Instructions to follow
What you give back must match the data character for character.

Segment Start: The data

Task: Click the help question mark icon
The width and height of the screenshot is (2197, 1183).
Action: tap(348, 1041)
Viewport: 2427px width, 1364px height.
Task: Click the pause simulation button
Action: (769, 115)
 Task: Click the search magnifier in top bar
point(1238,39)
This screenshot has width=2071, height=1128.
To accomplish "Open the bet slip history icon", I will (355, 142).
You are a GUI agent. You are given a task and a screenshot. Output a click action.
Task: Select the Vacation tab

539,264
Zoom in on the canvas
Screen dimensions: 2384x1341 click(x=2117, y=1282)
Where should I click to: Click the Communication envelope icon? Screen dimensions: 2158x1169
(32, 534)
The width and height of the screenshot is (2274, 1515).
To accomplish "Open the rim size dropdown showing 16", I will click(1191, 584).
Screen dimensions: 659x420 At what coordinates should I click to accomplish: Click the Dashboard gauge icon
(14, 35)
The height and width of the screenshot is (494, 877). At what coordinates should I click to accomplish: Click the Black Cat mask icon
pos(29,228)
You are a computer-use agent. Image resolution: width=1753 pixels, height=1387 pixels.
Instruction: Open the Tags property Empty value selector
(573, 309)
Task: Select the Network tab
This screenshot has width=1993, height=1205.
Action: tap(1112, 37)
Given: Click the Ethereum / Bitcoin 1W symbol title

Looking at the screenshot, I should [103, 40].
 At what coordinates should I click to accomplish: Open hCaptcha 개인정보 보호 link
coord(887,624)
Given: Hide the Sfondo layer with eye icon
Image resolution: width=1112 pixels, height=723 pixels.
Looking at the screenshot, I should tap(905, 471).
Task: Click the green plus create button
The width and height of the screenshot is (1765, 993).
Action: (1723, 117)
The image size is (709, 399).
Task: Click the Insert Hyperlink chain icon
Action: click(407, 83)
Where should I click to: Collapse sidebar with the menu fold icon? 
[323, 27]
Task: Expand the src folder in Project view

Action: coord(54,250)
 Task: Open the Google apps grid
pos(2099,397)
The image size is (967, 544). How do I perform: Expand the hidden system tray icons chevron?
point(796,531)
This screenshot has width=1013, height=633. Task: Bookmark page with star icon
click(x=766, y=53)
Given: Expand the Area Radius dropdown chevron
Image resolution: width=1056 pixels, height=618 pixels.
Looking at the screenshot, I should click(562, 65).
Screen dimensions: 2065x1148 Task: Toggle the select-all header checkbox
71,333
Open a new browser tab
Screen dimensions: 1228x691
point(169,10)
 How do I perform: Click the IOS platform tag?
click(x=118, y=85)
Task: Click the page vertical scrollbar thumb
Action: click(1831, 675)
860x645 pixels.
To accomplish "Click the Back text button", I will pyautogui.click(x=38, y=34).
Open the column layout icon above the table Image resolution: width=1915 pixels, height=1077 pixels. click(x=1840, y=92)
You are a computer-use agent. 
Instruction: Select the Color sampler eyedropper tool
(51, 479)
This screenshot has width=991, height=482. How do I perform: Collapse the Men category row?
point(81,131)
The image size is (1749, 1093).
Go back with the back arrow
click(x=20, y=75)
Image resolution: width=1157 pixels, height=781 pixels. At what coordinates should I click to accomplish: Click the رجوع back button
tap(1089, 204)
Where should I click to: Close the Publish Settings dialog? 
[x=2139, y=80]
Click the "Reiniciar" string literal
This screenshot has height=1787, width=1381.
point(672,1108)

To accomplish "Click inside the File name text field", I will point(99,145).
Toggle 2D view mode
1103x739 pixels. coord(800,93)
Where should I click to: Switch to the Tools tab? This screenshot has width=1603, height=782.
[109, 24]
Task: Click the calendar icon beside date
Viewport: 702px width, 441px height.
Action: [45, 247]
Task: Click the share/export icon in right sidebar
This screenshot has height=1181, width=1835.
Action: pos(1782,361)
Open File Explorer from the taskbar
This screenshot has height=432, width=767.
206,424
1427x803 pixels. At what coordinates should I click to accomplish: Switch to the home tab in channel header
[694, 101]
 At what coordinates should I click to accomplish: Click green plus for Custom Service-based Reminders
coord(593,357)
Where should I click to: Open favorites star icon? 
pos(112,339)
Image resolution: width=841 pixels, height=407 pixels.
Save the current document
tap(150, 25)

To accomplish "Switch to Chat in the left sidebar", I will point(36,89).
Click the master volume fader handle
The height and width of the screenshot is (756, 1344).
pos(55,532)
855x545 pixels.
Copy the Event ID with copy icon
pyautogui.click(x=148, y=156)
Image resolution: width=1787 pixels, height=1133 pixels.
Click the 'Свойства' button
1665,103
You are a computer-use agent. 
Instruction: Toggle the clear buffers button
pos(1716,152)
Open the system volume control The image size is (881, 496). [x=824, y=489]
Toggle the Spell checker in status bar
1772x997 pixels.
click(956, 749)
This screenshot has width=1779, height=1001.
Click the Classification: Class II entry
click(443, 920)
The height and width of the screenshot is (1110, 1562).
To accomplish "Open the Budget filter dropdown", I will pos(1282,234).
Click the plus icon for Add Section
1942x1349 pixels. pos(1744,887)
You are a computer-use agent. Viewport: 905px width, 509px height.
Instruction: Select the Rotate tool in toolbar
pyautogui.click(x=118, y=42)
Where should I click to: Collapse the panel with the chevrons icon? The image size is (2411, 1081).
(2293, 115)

Segment End: The data

Answer
Task: Click the help question mark icon
The width and height of the screenshot is (2197, 1183).
Action: tap(348, 1041)
Viewport: 2427px width, 1364px height.
Task: Click the pause simulation button
Action: (769, 115)
 Task: Click the search magnifier in top bar
point(1238,39)
This screenshot has width=2071, height=1128.
To accomplish "Open the bet slip history icon", I will (355, 142).
You are a GUI agent. You are given a task and a screenshot. Output a click action.
Task: Select the Vacation tab

539,264
Zoom in on the canvas
Screen dimensions: 2384x1341 click(x=2117, y=1282)
Where should I click to: Click the Communication envelope icon? Screen dimensions: 2158x1169
(32, 534)
The width and height of the screenshot is (2274, 1515).
To accomplish "Open the rim size dropdown showing 16", I will click(1191, 584).
Screen dimensions: 659x420 At what coordinates should I click to accomplish: Click the Dashboard gauge icon
(14, 35)
The height and width of the screenshot is (494, 877). At what coordinates should I click to accomplish: Click the Black Cat mask icon
pos(29,228)
You are a computer-use agent. Image resolution: width=1753 pixels, height=1387 pixels.
Instruction: Open the Tags property Empty value selector
(573, 309)
Task: Select the Network tab
This screenshot has width=1993, height=1205.
Action: tap(1112, 37)
Given: Click the Ethereum / Bitcoin 1W symbol title

Looking at the screenshot, I should [103, 40].
 At what coordinates should I click to accomplish: Open hCaptcha 개인정보 보호 link
coord(887,624)
Given: Hide the Sfondo layer with eye icon
Image resolution: width=1112 pixels, height=723 pixels.
Looking at the screenshot, I should tap(905, 471).
Task: Click the green plus create button
The width and height of the screenshot is (1765, 993).
Action: (1723, 117)
The image size is (709, 399).
Task: Click the Insert Hyperlink chain icon
Action: click(407, 83)
Where should I click to: Collapse sidebar with the menu fold icon? 
[323, 27]
Task: Expand the src folder in Project view

Action: coord(54,250)
 Task: Open the Google apps grid
pos(2099,397)
The image size is (967, 544). How do I perform: Expand the hidden system tray icons chevron?
point(796,531)
This screenshot has width=1013, height=633. Task: Bookmark page with star icon
click(x=766, y=53)
Given: Expand the Area Radius dropdown chevron
Image resolution: width=1056 pixels, height=618 pixels.
Looking at the screenshot, I should click(562, 65).
Screen dimensions: 2065x1148 Task: Toggle the select-all header checkbox
71,333
Open a new browser tab
Screen dimensions: 1228x691
point(169,10)
 How do I perform: Click the IOS platform tag?
click(x=118, y=85)
Task: Click the page vertical scrollbar thumb
Action: click(1831, 675)
860x645 pixels.
To accomplish "Click the Back text button", I will pyautogui.click(x=38, y=34).
Open the column layout icon above the table Image resolution: width=1915 pixels, height=1077 pixels. click(x=1840, y=92)
You are a computer-use agent. 
Instruction: Select the Color sampler eyedropper tool
(51, 479)
This screenshot has width=991, height=482. How do I perform: Collapse the Men category row?
point(81,131)
The image size is (1749, 1093).
Go back with the back arrow
click(x=20, y=75)
Image resolution: width=1157 pixels, height=781 pixels. At what coordinates should I click to accomplish: Click the رجوع back button
tap(1089, 204)
Where should I click to: Close the Publish Settings dialog? 
[x=2139, y=80]
Click the "Reiniciar" string literal
This screenshot has height=1787, width=1381.
point(672,1108)

To accomplish "Click inside the File name text field", I will point(99,145).
Toggle 2D view mode
1103x739 pixels. coord(800,93)
Where should I click to: Switch to the Tools tab? This screenshot has width=1603, height=782.
[109, 24]
Task: Click the calendar icon beside date
Viewport: 702px width, 441px height.
Action: [45, 247]
Task: Click the share/export icon in right sidebar
This screenshot has height=1181, width=1835.
Action: pos(1782,361)
Open File Explorer from the taskbar
This screenshot has height=432, width=767.
206,424
1427x803 pixels. At what coordinates should I click to accomplish: Switch to the home tab in channel header
[694, 101]
 At what coordinates should I click to accomplish: Click green plus for Custom Service-based Reminders
coord(593,357)
Where should I click to: Open favorites star icon? 
pos(112,339)
Image resolution: width=841 pixels, height=407 pixels.
Save the current document
tap(150, 25)

To accomplish "Switch to Chat in the left sidebar", I will point(36,89).
Click the master volume fader handle
The height and width of the screenshot is (756, 1344).
pos(55,532)
855x545 pixels.
Copy the Event ID with copy icon
pyautogui.click(x=148, y=156)
Image resolution: width=1787 pixels, height=1133 pixels.
Click the 'Свойства' button
1665,103
You are a computer-use agent. 
Instruction: Toggle the clear buffers button
pos(1716,152)
Open the system volume control The image size is (881, 496). [x=824, y=489]
Toggle the Spell checker in status bar
1772x997 pixels.
click(956, 749)
This screenshot has width=1779, height=1001.
Click the Classification: Class II entry
click(443, 920)
The height and width of the screenshot is (1110, 1562).
To accomplish "Open the Budget filter dropdown", I will pos(1282,234).
Click the plus icon for Add Section
1942x1349 pixels. pos(1744,887)
You are a computer-use agent. Viewport: 905px width, 509px height.
Instruction: Select the Rotate tool in toolbar
pyautogui.click(x=118, y=42)
Where should I click to: Collapse the panel with the chevrons icon? The image size is (2411, 1081).
(2293, 115)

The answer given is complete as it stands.